ATA/405/2006 du 26.07.2006 ( DCTI ) , REJETE

Recours TF déposé le 15.09.2006, rendu le 12.03.2007, ADMIS, A 147/05, 1A.196/2006
En fait
En droit
Par ces motifs
RÉPUBLIQUE ET CANTON DE GENÈVE

POUVOIR JUDICIAIRE

A/1278/2006-DCTI ATA/405/2006

ARRÊT

DU TRIBUNAL ADMINISTRATIF

du 26 juillet 2006

dans la cause

 

Hoirie de feu Monsieur Y_____ S_____, soit pour elle :
Madame A_____ S_____

Monsieur D_____ S_____

Monsieur Aa_____ S_____

Madame M_____ S_____
représentés par Me Lucien Lazzarotto, avocat

 

contre

 

DÉPARTEMENT DES CONSTRUCTIONS ET DES TECHNOLOGIES DE L'INFORMATION


 


1. Madame A_____ S_____ et ses trois enfants, D_____, Aa_____ et M_____, forment l'hoirie de feu Monsieur Y_____ S_____, décédé le 11 décembre 2003, qui fut respectivement leur époux et père.

Les époux S_____ avaient acquis, le 20 décembre 1989, la parcelle n° _____, feuille _____ de la commune de Jussy, sise _____, route de _____.

Cette parcelle est située en zone agricole au sens de l’article 20 alinéa 1 de la loi d'application de la loi fédérale sur l'aménagement du territoire du 4 juin 1987 (LaLAT - L 1 30).

Sur cette parcelle sont édifiés un bâtiment d'habitation avec un logement, un garage privé et une annexe de 23 m2.

2. Lors d'une visite sur place effectuée le 23 janvier 2006 par un inspecteur de la police des constructions du département des constructions et des technologies de l'information (ci-après : le DCTI ou le département), il a été constaté que diverses constructions avaient été édifiées sans autorisation sur la parcelle n° ___.

Il s'agissait d'un auvent appuyé au garage, d'un auvent et d'un jardin d'hiver accolés à l'annexe, d'un biotope et d'une piscine ronde d'un diamètre d'environ 7 mètres, creusée dans le sol et affleurante au niveau du terrain.

Un rapport de constat CFA-147/2005 a été établi, comprenant également plusieurs photos.
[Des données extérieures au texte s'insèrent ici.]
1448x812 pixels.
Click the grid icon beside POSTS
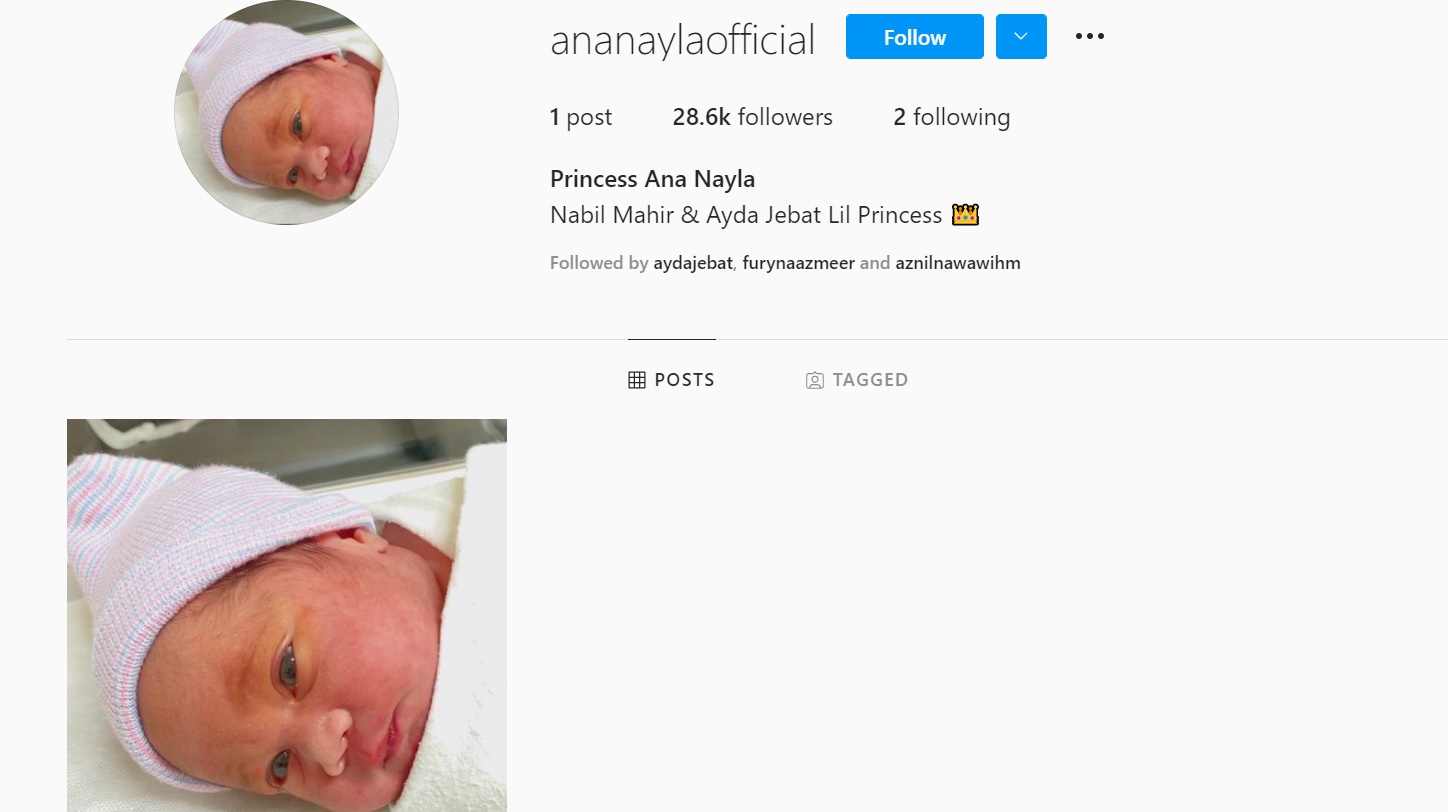[637, 380]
A teneur de ce dernier, Mme S_____ avait déclaré lors du contrôle que toutes ces constructions étaient postérieures à 1989, à l'exception de la piscine, édifiée par l'ancien propriétaire sans autorisation entre 1974 et 1982.

3. Par courrier daté du 31 janvier 2006, dont il a transmis copie à Mme S_____, le département a invité l'ancien propriétaire à lui indiquer les dates de construction de la piscine et du biotope.
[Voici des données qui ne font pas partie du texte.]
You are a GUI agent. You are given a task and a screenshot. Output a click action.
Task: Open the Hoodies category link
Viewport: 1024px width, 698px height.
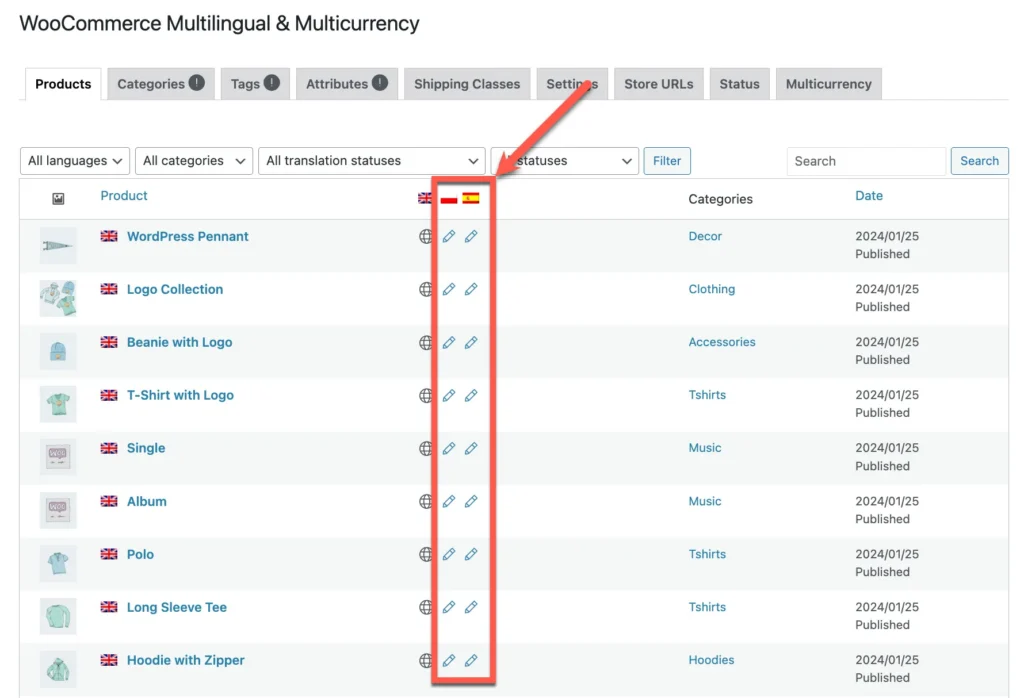click(x=711, y=660)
Mme S_____, dans ses courriers des 6 et 26 février 2006, a confirmé que seul l'ancien propriétaire devait être en mesure de déterminer la date de construction de la piscine. Quant au biotope, il existait déjà lors de l'achat de la propriété, sous forme d'un petit monticule herbeux au pied duquel s'était formée une rétention d'eau permanente. Les copropriétaires n'avaient fait que mettre une bâche étanche au fond de la "flaque" (sic!) et agrémenter le pourtour.
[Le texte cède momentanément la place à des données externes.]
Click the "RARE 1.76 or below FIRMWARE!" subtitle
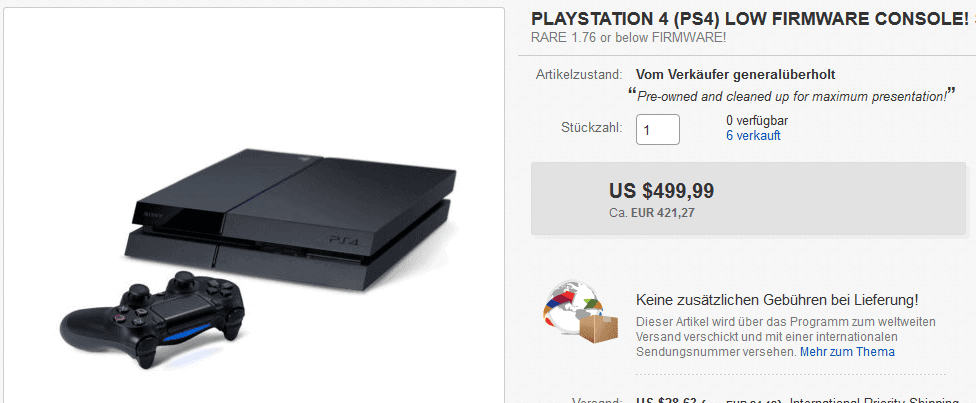This screenshot has height=403, width=976. tap(628, 37)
Dans sa réponse du 27 avril 2006, faite à son retour d'un séjour de trois mois à l'étranger, l'ancien propriétaire a indiqué qu'il avait lui-même posé une piscine démontable "vers 1975", à même le sol sur un lit de sable. Il joignait une photo attestant du démontage de la structure, effectué à la requête des époux S_____ lors de la vente de la parcelle. Quant au biotope, il avait également été créé par ceux-ci après la vente.

4. Par décision du 7 mars 2006, adressée à Mme S_____ et reçue selon ses dires au plus tôt le 8 mars 2006, le département lui a ordonné de démolir les deux auvents, le jardin d'hiver, la piscine et le biotope dans un délai de 60 jours dès réception.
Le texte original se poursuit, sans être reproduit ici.